どうも、管理人のタイプ・あ~るです。
昨日、NHKの連続ドラマ『なつぞら』が最終回を迎えました。見てない人のために超ざっくり内容を説明すると、「昭和30年頃、北海道で育った主人公の”なつ”は、東京に出て来てアニメスタジオ:東洋動画に入社し、女性アニメーターとして働き始め…」みたいな感じです。
「雄大な北海道で暮らす人々との絆」や、「仕事と子育ての両立」の難しさを描いたこの物語は、普段あまり知られることがない「アニメ制作の舞台裏」を見せてくれた点においても画期的で、アニメファンの間でも話題になりました。
なぜなら、主人公のなつは東映動画で実際にアニメーターとして活躍していた奥山玲子さんがモデルで、他のキャラクターも宮崎駿さんや高畑勲さんなど、それぞれ実在の人物がモデルになっていたからです。
そして彼らが手掛けたアニメーションの数々も、実際に東映動画で作られた作品が元になっており、現場で繰り広げられる様々なエピソードを通じて、視聴者にアニメ制作の苦労や素晴らしさを伝えていました。
そんな『なつぞら』が終わってしまい、「ああ、もっとこういうストーリーが見たいなあ…」との欲求を募らせているあなた。『なつぞら』以外にもありますよ!というわけで、本日は「アニメ業界で働く(またはアニメ制作に関わる)女性を描いた漫画作品」をいくつかご紹介します。
●『アニメタ!』
あらすじ「主人公の真田幸(さなだ みゆき)は、学生時代に観たTVアニメに感銘を受け、アニメーターになることを決意。そして高校卒業後、大手アニメ制作会社に動画マンとして採用されるものの、技術力不足で挫けそうになる毎日。しかし、周囲の人の励ましやアドバイスにも助けられ、徐々にスキルを身につけ始め…」
作者の花村ヤソさんは、『攻殻機動隊』や『機動警察パトレイバー』などのアニメスタジオ「プロダクションI.G」に所属していた元アニメーターで、その当時に経験した苦労話などを織り交ぜつつ漫画を描いているそうです。
動画マンになったばかりの頃は作画のスピードが遅く、1ヵ月に描ける枚数も少ないため、「どうすれば早く、綺麗な絵を描けるんだろう…」と悩みまくりますが、試行錯誤しながら頑張る主人公の姿は「成長ドラマ」の定番として共感しやすく、アニメ制作の裏側も詳しく描写されているので興味がある方はぜひご覧ください。

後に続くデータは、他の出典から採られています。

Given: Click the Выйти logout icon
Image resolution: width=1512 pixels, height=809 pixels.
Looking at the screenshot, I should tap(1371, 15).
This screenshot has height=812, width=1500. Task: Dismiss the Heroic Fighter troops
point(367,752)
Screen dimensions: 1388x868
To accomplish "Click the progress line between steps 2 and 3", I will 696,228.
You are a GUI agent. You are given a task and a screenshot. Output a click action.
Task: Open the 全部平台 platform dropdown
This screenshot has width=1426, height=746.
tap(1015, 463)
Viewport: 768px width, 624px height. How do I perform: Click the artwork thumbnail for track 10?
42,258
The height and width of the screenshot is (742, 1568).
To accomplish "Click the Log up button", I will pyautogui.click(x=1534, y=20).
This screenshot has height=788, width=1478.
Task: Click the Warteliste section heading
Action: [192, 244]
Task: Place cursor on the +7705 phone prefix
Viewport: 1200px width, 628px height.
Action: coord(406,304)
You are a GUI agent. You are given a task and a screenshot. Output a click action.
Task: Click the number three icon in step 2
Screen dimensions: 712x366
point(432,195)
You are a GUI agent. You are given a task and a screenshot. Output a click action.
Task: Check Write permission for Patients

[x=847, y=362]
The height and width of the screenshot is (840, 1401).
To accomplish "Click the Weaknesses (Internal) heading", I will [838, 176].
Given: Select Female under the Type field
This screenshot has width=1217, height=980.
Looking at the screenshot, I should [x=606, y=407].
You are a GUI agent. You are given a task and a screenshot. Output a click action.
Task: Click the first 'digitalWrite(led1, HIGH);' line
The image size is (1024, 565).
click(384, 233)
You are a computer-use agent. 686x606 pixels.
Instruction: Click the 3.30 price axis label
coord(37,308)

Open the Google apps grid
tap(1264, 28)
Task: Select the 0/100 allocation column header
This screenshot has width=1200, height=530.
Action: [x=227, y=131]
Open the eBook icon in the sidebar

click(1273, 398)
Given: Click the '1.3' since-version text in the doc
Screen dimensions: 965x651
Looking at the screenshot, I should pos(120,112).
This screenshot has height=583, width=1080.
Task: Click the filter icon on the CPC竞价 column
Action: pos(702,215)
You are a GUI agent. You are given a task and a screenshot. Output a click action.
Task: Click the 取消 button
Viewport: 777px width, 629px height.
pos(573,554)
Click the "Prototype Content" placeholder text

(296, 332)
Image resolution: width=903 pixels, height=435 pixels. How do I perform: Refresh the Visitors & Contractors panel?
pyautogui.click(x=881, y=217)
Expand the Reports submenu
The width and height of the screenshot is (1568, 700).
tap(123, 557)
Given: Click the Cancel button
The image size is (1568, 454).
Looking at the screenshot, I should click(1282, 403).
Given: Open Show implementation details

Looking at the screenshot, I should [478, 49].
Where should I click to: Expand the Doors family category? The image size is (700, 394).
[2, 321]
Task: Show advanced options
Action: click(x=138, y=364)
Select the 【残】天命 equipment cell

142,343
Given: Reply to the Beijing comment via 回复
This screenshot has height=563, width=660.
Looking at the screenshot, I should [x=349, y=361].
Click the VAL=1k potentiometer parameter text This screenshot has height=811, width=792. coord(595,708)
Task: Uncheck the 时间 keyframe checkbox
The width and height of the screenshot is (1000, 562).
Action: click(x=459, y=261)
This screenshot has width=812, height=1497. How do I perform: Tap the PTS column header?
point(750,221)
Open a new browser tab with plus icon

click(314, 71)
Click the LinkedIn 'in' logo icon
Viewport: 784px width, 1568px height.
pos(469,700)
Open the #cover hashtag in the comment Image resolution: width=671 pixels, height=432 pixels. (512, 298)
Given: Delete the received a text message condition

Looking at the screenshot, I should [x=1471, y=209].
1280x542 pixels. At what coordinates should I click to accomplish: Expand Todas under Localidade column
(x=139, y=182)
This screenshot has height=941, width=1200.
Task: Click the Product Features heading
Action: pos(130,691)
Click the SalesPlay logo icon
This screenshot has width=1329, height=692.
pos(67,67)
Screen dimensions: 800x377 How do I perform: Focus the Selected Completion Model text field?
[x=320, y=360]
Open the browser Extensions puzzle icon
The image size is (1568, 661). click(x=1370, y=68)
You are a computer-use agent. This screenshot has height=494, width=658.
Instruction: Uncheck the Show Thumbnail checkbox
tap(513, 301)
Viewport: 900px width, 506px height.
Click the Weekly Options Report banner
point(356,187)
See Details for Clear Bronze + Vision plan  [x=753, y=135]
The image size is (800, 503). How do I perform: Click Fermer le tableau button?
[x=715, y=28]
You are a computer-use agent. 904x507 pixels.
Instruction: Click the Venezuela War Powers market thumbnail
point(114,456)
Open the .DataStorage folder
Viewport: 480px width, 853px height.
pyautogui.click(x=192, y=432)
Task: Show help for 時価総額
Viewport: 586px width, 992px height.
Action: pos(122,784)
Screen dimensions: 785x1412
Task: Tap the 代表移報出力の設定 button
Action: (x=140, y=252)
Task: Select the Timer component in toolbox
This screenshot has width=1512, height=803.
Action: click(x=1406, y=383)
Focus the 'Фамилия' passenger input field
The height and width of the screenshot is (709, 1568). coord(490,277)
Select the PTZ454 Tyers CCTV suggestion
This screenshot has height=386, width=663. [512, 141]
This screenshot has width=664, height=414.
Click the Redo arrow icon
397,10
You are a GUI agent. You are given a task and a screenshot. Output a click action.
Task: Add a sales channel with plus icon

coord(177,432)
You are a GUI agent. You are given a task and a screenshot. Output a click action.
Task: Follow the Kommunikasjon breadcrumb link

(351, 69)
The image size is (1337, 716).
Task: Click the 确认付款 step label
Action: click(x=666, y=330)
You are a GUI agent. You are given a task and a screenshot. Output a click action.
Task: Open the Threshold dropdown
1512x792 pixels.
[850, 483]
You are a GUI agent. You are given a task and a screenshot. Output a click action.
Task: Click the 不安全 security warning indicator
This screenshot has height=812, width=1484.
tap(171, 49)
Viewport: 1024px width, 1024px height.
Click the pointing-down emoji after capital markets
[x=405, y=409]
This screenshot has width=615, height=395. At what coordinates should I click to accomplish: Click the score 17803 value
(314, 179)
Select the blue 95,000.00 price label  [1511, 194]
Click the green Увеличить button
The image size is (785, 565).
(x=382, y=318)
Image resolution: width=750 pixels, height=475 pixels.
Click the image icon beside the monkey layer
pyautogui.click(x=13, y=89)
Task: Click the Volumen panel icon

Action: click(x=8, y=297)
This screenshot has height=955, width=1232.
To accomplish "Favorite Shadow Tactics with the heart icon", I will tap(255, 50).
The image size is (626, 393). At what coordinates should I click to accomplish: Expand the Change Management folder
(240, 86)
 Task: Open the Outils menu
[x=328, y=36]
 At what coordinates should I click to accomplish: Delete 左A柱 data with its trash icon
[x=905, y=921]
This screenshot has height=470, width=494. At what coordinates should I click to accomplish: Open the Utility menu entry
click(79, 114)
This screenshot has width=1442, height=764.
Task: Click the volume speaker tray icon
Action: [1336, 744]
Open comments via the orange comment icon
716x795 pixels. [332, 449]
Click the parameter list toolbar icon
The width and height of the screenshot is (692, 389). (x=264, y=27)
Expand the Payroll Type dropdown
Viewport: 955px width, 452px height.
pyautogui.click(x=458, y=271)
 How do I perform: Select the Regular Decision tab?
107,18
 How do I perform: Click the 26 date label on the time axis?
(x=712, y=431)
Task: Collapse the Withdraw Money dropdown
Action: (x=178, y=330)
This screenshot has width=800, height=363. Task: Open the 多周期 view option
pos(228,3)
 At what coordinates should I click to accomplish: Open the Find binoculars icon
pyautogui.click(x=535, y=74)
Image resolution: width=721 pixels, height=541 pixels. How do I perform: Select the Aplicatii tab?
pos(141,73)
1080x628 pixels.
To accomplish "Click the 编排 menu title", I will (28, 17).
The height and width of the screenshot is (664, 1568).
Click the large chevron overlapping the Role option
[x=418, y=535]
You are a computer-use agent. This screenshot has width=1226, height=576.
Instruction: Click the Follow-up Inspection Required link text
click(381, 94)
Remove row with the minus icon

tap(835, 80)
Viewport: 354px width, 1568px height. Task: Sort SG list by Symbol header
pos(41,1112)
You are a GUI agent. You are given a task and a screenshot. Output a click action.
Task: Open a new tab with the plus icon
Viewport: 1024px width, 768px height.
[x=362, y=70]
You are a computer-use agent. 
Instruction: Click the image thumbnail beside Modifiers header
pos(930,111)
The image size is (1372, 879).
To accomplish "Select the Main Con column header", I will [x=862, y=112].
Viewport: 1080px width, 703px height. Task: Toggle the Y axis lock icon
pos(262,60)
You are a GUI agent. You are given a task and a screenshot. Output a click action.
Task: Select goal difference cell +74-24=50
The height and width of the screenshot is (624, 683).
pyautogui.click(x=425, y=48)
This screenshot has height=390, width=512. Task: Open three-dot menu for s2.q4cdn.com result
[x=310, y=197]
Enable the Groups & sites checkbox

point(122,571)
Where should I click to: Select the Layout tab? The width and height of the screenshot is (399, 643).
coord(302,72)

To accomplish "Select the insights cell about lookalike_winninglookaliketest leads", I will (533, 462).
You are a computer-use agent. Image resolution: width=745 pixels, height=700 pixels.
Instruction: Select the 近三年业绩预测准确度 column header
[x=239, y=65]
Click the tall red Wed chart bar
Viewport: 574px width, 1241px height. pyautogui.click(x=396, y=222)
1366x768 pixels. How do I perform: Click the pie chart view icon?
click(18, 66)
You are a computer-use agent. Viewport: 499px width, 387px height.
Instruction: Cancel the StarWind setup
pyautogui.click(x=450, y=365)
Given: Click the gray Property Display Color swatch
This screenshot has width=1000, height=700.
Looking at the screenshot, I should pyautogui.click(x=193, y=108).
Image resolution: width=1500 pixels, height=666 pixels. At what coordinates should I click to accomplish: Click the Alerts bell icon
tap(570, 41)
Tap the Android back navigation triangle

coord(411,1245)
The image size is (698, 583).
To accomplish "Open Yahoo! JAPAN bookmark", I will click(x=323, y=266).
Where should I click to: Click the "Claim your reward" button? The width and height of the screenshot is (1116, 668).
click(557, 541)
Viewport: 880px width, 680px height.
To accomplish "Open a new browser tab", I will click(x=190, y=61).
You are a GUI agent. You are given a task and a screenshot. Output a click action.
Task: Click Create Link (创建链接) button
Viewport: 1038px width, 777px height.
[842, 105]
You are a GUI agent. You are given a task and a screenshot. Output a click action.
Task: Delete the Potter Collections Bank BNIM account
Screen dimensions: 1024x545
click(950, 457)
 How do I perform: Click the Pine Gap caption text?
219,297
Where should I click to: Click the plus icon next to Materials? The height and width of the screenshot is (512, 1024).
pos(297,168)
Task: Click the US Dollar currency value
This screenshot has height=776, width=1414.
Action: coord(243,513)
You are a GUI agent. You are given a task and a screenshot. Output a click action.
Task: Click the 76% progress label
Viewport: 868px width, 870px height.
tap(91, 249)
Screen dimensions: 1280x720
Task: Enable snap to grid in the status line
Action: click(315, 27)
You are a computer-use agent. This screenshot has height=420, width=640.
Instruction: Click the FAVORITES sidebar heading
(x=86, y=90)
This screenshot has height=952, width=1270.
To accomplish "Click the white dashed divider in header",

ちなみに、花村さんが仕事をしていたプロダクションI.Gの第9スタジオ(9スタ)では、当時『攻殻機動隊S.A.C』を制作中で、連日ひたすら絵コンテを描いている神山健治監督の姿を見て「この人いつ寝てるんだろう?」と思っていたらしい。
神山監督曰く、「あの頃は1日20時間ぐらい働いていた。飯も食わずに仕事をしていたからガリガリに痩せてたよ」とのこと。しかし(自分が痩せてるのに)、花村さんがダイエットのために豆腐ばかり食べているのを見て「金が無いのか!?」と心配して焼肉を奢ってくれたりしたそうです(いい人だなあw)。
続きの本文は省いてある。